As a follow-up to Friday’s post regarding the anti-freedom consequences of gay marriage legislation, I wanted to make this analogy and state, for the record, my complete and total opposition to any violations (either positive or negative) to the freedom of association of private persons by the state.
Given the ridiculous propaganda that passes for “education” these days, most peoples understanding of Jim Crow is that it was a bunch of evil, for-profit southern businessmen colluding together to forbid blacks from patronizing their businesses. These evil capitalists were so incredibly racist that they managed to establish a “whites only” cartel that absolutely nobody ever cheated on (something that has never actually happened in all of world history). Eventually, democratic government stepped in (because it cares about the rights of minorities so much) to put an end to this awful and barbaric practice and ensure justice and equality for everyone. And they all lived happily ever after.

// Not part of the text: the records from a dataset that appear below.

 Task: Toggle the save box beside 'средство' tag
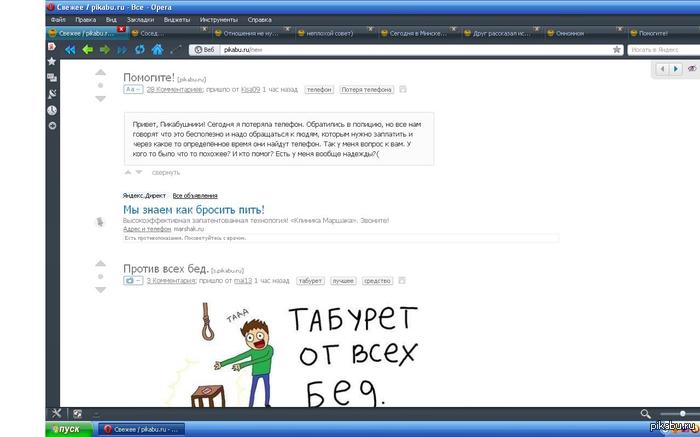tap(403, 281)
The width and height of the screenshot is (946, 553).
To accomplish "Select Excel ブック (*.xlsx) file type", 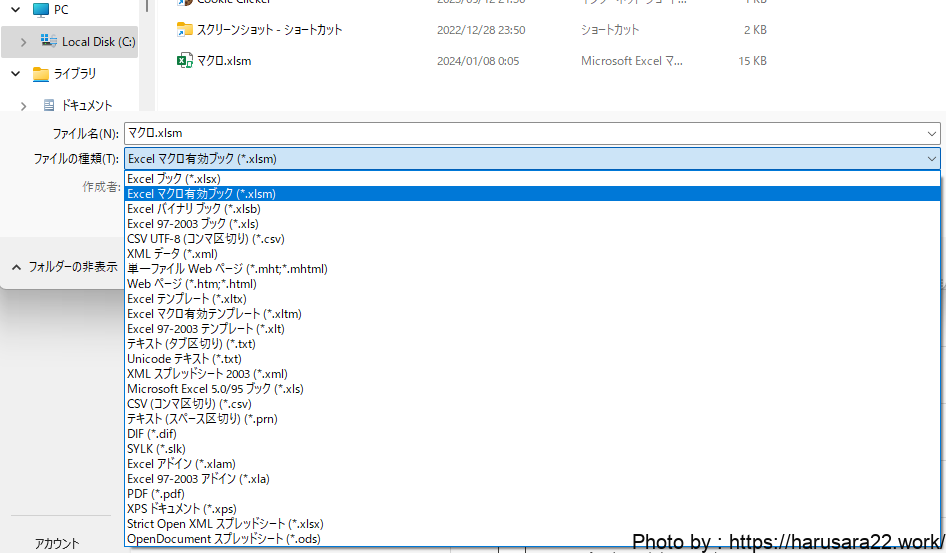I will (174, 179).
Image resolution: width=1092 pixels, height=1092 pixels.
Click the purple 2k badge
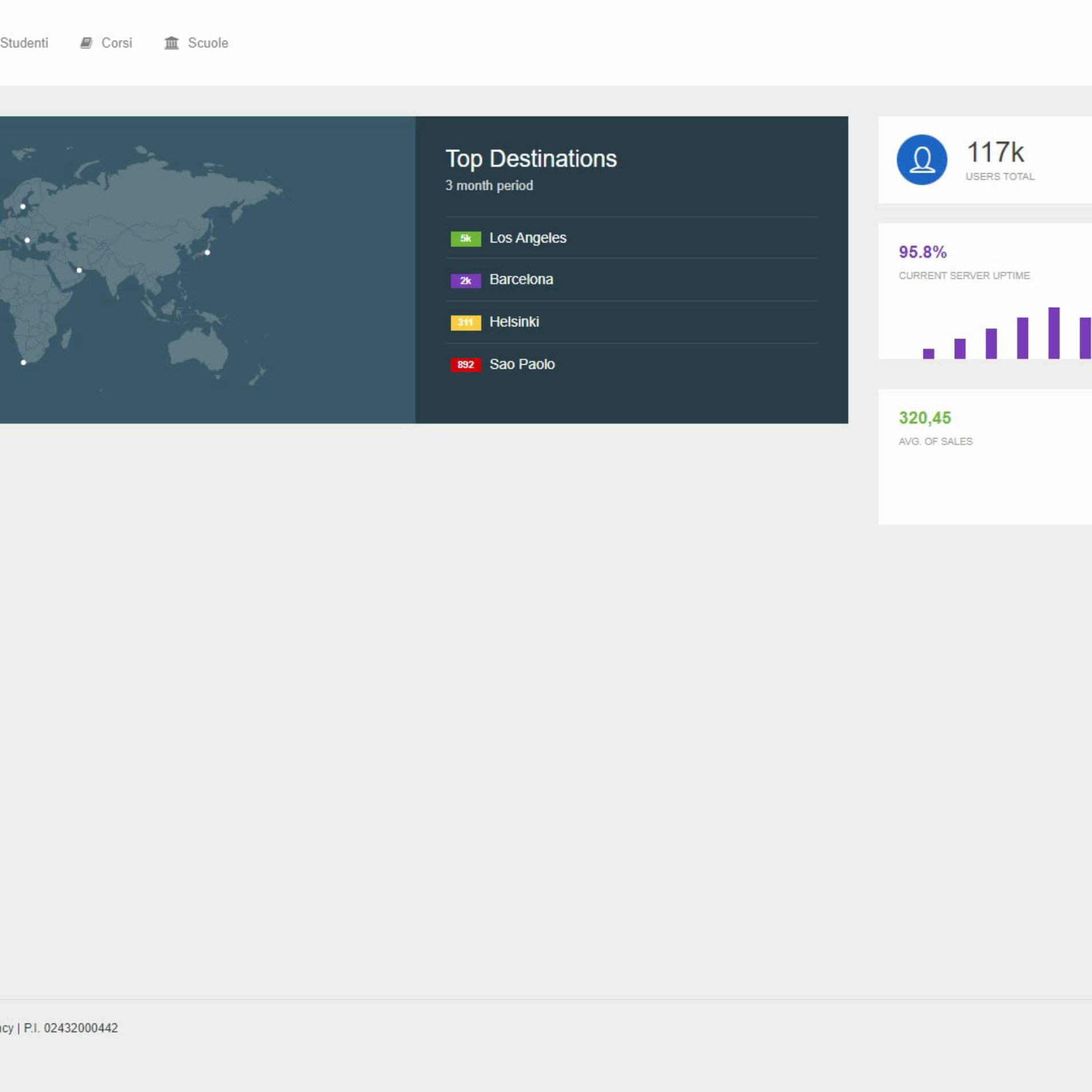click(x=465, y=281)
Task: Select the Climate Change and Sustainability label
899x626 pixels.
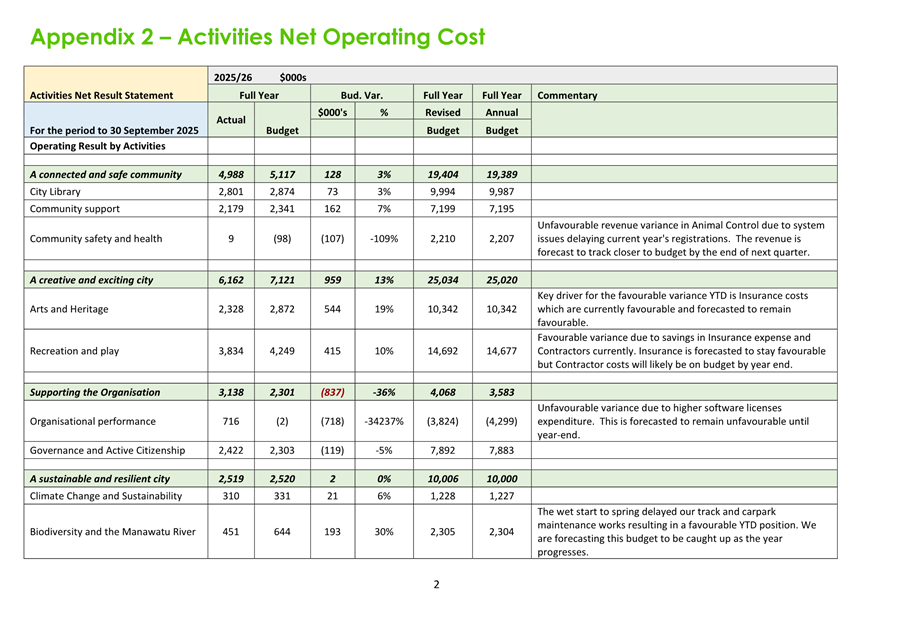Action: (106, 496)
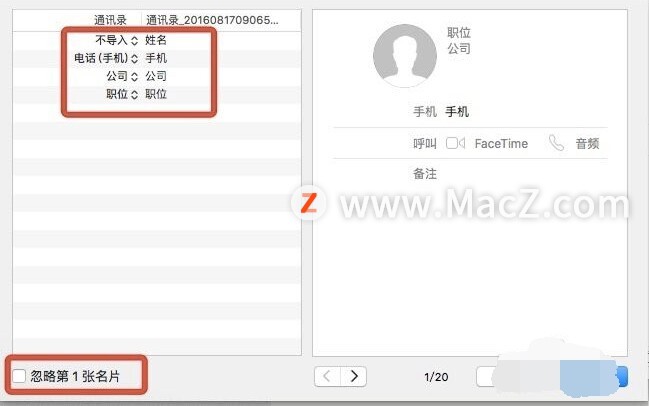Click the 1/20 card counter
Viewport: 649px width, 406px height.
tap(436, 377)
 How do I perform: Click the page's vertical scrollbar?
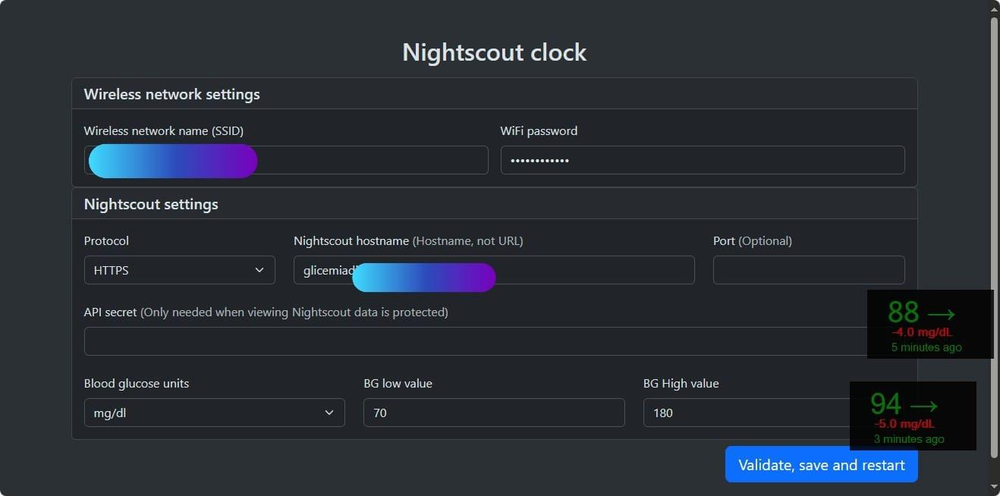point(994,236)
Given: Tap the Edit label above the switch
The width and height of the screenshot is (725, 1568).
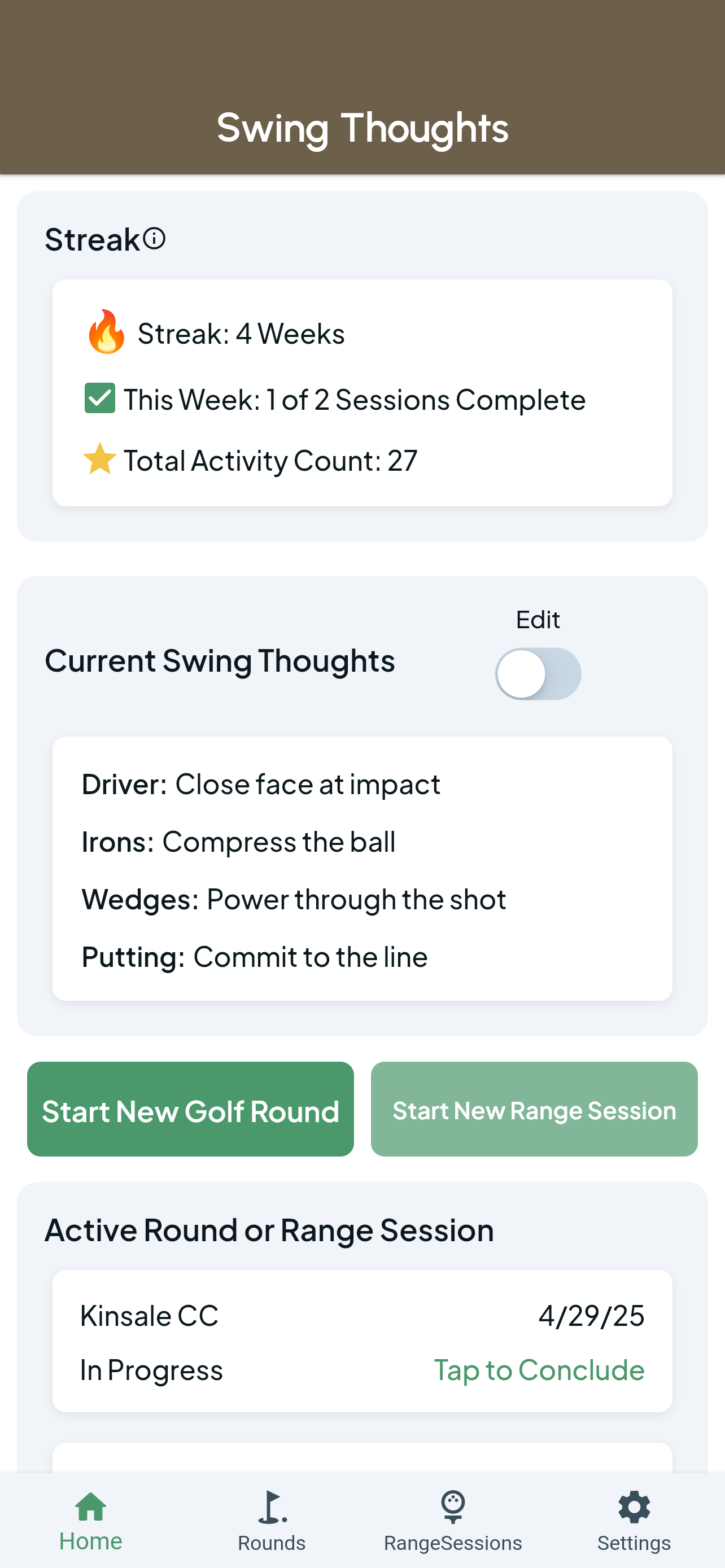Looking at the screenshot, I should [538, 619].
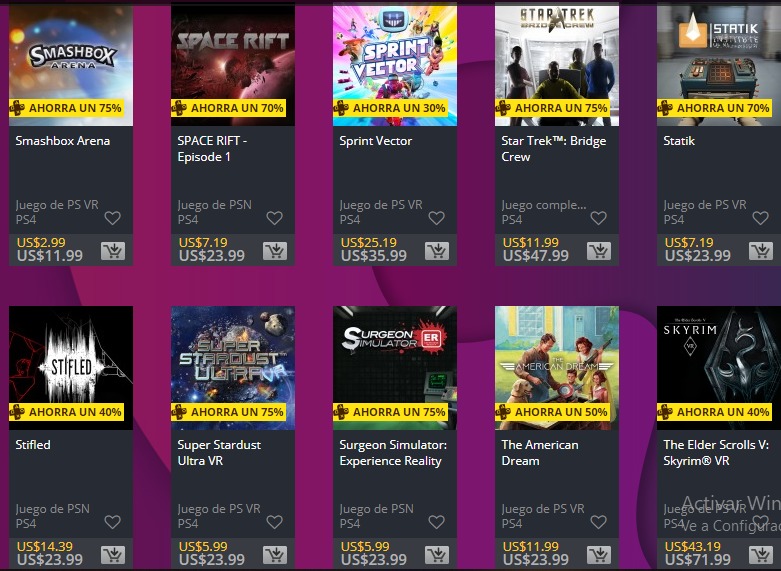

Naturally, this is not even close to the historic reality. It is very important to remember that Jim Crow laws were in fact laws. Laws are doctrines created and enforced by the government. Businesses didn’t discriminate because they wanted to, they discriminated because they had to, under the law. The much maligned (and correctly so) case of Plessy vs Ferguson (often credited as legitimizing Jim Crow and the “separate but equal” doctrine) was a case of a private citizen being arrested by the government for boarding a racially segregated train car. Of particular note is that the private company which owned the train, the East Louisiana Railroad, opposed Jim Crow laws because they were economically inefficient. They wanted Homer Plessy’s business, and they wanted fully integrated train cars (to trim costs). Two willing parties voluntarily consented to trade under certain terms (a trip in an integrated train car) and the government used force to prevent them from doing so.
Flash forward to today. We don’t have Jim Crow laws anymore, instead we have “anti-discrimination” which are just as morally repugnant. Most people would tell you that anti-discrimination laws are the opposite of Jim Crow, but in reality they are the same. They also restrict the freedom of association and prohibit trade. In order for trade to be legitimate, it must occur voluntarily between two consenting parties. If a robber approached you with a gun and demanded “your money or your life,” you would not consider the forfeiture of your wallet in exchange for your continued lead-free existence to be a legitimate trade. You would consider yourself the victim of unjust aggression. It doesn’t matter why you didn’t desire to give the robber your wallet. It is not for anyone else to decide whether your reason for not consenting to this trade was legitimate or not.
Similarly, a business that does not desire to serve certain customers, for any reason, cannot be morally compelled to do so. When the government uses force to compel a trade in which one party is not a willing and voluntary participant, that is no trade at all. Such a transaction has much more in common with the “trade” between a robber and his victim than your purchase of fuel at a local gas station. In the case of the florist in Washington State, one party did not consent to a trade under certain terms (flowers to be used in a gay wedding) and the government plans on using force to compel them to do so.
In both cases, the freedom of association is violated. The difference between the two sets of laws is not significant, as far as individual freedom and liberty are concerned. The insinuation that somehow a business being “available to the public” compels it to obey with such laws is absurd. Association and trade are natural rights that we do not have to get permission from the government to enjoy. The government cannot require you to relinquish one right as a condition of exercising another. The notion that in order to practice free trade, you must surrender your right to free association is completely tyrannical in nature and must be labeled as such.
Freedom of trade AND freedom of association are both preconditions of a free society.
We cannot possibly describe our nation as free, or claim that freedom is a value we hold dear, so long as “anti-discrimination” laws, which are morally equivalent and structurally similar to Jim Crow laws, are on the books and strictly enforced.